• _PAGE EXCERPT_
········
Featured Alumni-Chitra Ramanathan

Huan Wu interviewed Chitra Ramanathan for UIAAAN in late summer 2016.

UIAAAN: When did you begin to want to be an artist or plan to have a career related to arts? When you had this idea in mind, what did you do to realize it?

Chitra: When I was four years old, that is, during my preschool years, my parents enrolled me in an art school for children in Kolkata (formerly Calcutta), India, where I grew up. I was told that a variety of art forms were taught there. I recollect drawing and painting ever since I can remember. My mother made sure I entered every art competition that came to her attention in the media! When I was ten years old, I won a top prize in a nationally publicized art contest with a panel of famous jury members judging the show which brought national recognition to the winners. This childhood experience, followed by a solo exhibition of my paintings featured at the Birla Academy of Fine Arts, along with a silver trophy presented to me by an eminent sculptor who was then head of the Government Arts College in Kolkata, were among milestones that shaped my later years. They led to my choosing Fine Arts for my Bachelor’s Degree at Stella Maris College, Chennai, India. When I moved to the United States, I pursued my art and earned a second Bachelor of Fine Arts degree in Painting with honors from the University of Illinois in 1993, followed by the Illinois M.B.A in 1997.

UIAAAN: What was your Illinois experience when you were on campus? What or who were the most memorable people, faculty, classes or places for you?

Chitra: I thoroughly enjoyed my undergraduate years, changing course from creating landscapes and portraits to develop a large collection of abstract paintings, many of which, to my surprise, sold shortly thereafter! The Chicago Art Institute was my favorite place to visit, and I spent time there as often as I could. Therefore, it was an honor when the ARC Gallery/Educational Foundation in Chicago featured a large collection of my student work in month-long solo exhibition during the summer of 1994. In the following years, from 1995 to 1999, five different galleries in SoHo’s Broadway in New York invited me to exhibit at their venues. Some of the exhibitions attracted favorable reviews by art critics, including the Manhattan Arts International Magazine. Through my M.B.A years, I managed to continue exhibiting my work in New York, with appreciation from some of my professors, including Charles Kahn, with whom I had the pleasure of exchanging email recently, and who remembers my art, and Dean Paul Magelli and others who came across invitations from the galleries showing my work.

UIAAAN: What made you decide to study Human Resources in graduate school, besides Art Museum Administration? How has the experience benefited your career and/or your personal development?

Chitra: As an artist being selected to the M.B.A. program, I found Human Resources to best suit my temperament and prior experiences. Art Museum Administration was not offered as a concentration, so I created the coursework for it with the approval of my advisors, taking classes via teleconference from Professor Sokol, Professor of Art History at the University of Illinois at Chicago. The experience, and the fact that I was able to devote time for my art while simultaneously working on my M.B.A. coursework, helped me to fully launch my art career immediately after graduation. During the process, I became comfortable articulating about my art, and I began gaining some ideas about business, related to working on contracts, especially with commercial art galleries, dealing with sales and commissions. As for personal development, I became interested in and excited about teaching art with my academic knowledge, and have been for the last twelve years. I have taught courses and workshops in the various painting mediums at the Indianapolis Art Center, and currently am Faculty of the Art School of the Vero Beach Museum of Art, in Vero Beach, Florida.
········
• _EXTRACTED RECORDS_
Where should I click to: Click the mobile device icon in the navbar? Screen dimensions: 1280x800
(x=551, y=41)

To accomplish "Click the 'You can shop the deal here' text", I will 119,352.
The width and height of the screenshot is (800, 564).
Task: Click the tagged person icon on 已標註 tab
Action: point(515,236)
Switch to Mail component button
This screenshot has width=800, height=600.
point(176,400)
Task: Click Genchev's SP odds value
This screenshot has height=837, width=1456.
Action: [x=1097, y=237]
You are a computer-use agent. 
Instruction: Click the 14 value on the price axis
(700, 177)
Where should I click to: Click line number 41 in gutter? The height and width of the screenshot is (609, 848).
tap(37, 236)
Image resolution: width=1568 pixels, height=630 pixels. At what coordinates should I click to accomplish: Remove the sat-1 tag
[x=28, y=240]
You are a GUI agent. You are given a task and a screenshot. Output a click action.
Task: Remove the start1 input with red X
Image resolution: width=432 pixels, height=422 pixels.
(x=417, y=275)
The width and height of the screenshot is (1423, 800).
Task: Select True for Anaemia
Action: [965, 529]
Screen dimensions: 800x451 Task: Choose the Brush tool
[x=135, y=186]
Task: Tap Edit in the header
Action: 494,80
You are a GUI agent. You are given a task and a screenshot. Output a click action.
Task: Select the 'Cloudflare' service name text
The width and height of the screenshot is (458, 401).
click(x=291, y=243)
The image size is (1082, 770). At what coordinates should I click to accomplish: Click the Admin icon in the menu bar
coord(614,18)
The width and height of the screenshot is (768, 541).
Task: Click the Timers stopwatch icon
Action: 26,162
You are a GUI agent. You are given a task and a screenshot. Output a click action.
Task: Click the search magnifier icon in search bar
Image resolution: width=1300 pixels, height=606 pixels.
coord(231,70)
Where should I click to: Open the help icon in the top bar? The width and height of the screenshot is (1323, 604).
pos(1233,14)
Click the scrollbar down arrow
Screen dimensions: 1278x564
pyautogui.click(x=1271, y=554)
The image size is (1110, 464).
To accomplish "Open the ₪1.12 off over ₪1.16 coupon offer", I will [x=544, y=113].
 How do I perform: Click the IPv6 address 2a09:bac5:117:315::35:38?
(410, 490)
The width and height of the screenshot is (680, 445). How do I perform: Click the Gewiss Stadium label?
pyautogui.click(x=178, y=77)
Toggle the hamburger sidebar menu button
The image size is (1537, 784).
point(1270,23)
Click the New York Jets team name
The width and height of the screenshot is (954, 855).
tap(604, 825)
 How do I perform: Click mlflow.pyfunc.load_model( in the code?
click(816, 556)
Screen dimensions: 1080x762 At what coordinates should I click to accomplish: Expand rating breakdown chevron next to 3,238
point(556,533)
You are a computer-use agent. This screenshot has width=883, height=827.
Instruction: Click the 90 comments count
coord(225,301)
········
• _DIRECTION 1_
How would you sum up the Chitra Ramanathan interview in two sentences?
• _DIRECTION 2_
Print the part of the Chitra Ramanathan interview starting with "Huan Wu interviewed" and going on through "to realize it?".
Answer from the Chitra Ramanathan interview alone, not from the records.

• _COMPLETE OUTPUT 1_
Chitra Ramanathan began art school at age four in Kolkata, won national recognition as a child, and went on to earn fine arts degrees in India and at the University of Illinois, followed by an Illinois M.B.A. in 1997. At Illinois she moved to abstract painting and exhibited in Chicago and New York, and her M.B.A. in Human Resources, with Art Museum Administration coursework she designed, helped her launch her art career and led her into teaching, which she now does at the Art School of the Vero Beach Museum of Art.

• _COMPLETE OUTPUT 2_
Huan Wu interviewed Chitra Ramanathan for UIAAAN in late summer 2016.

UIAAAN: When did you begin to want to be an artist or plan to have a career related to arts? When you had this idea in mind, what did you do to realize it?